## Problem to solve
Below is a block of entries; repeat exactly the lines starting at the line that contains "Given: Expand Desktop Capabilities dropdown" and ending at the line that contains "Click the clock display in the sidebar", both included.

## Information given
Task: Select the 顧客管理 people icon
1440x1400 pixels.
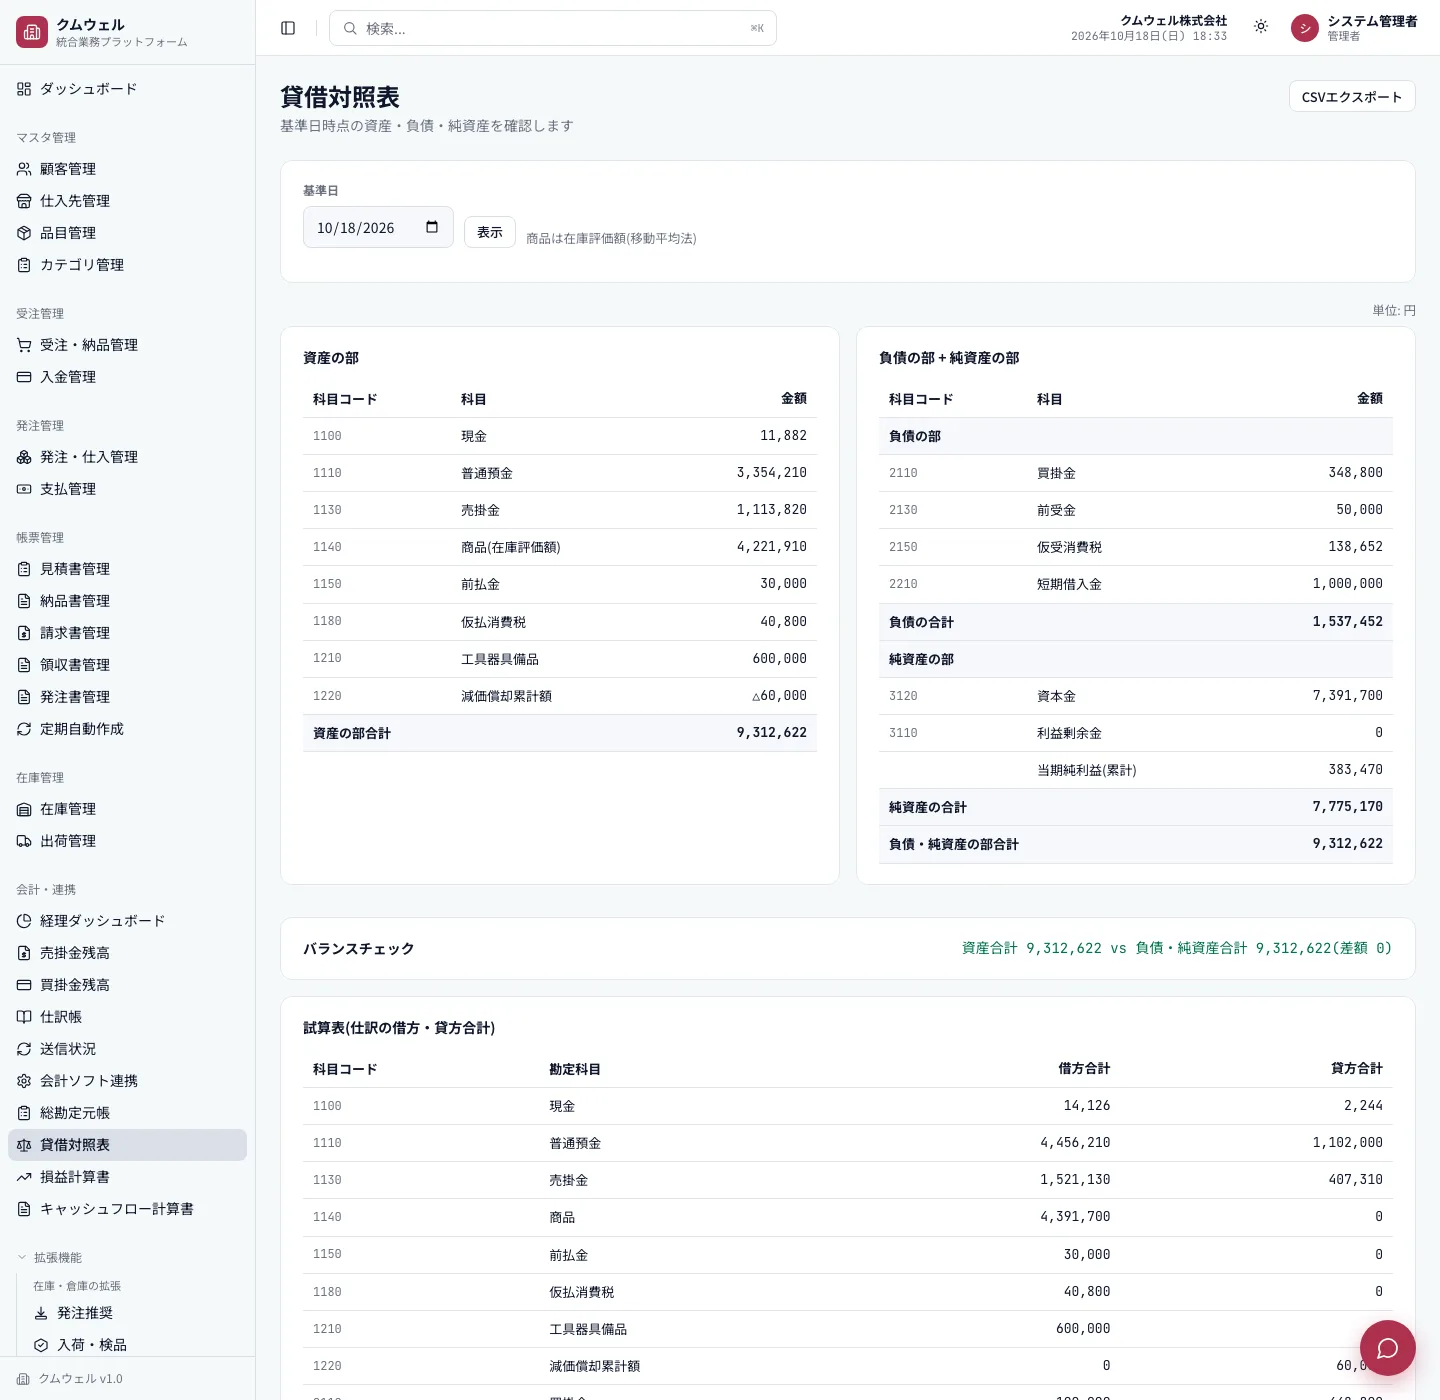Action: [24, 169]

==

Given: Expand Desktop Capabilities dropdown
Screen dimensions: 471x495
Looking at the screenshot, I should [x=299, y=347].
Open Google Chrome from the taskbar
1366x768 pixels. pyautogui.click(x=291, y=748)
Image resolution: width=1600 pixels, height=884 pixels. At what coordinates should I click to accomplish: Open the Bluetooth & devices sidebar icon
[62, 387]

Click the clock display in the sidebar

## Answer section
Given: Expand Desktop Capabilities dropdown
Screen dimensions: 471x495
Looking at the screenshot, I should [x=299, y=347].
Open Google Chrome from the taskbar
1366x768 pixels. pyautogui.click(x=291, y=748)
Image resolution: width=1600 pixels, height=884 pixels. At what coordinates should I click to accomplish: Open the Bluetooth & devices sidebar icon
[62, 387]

Click the clock display in the sidebar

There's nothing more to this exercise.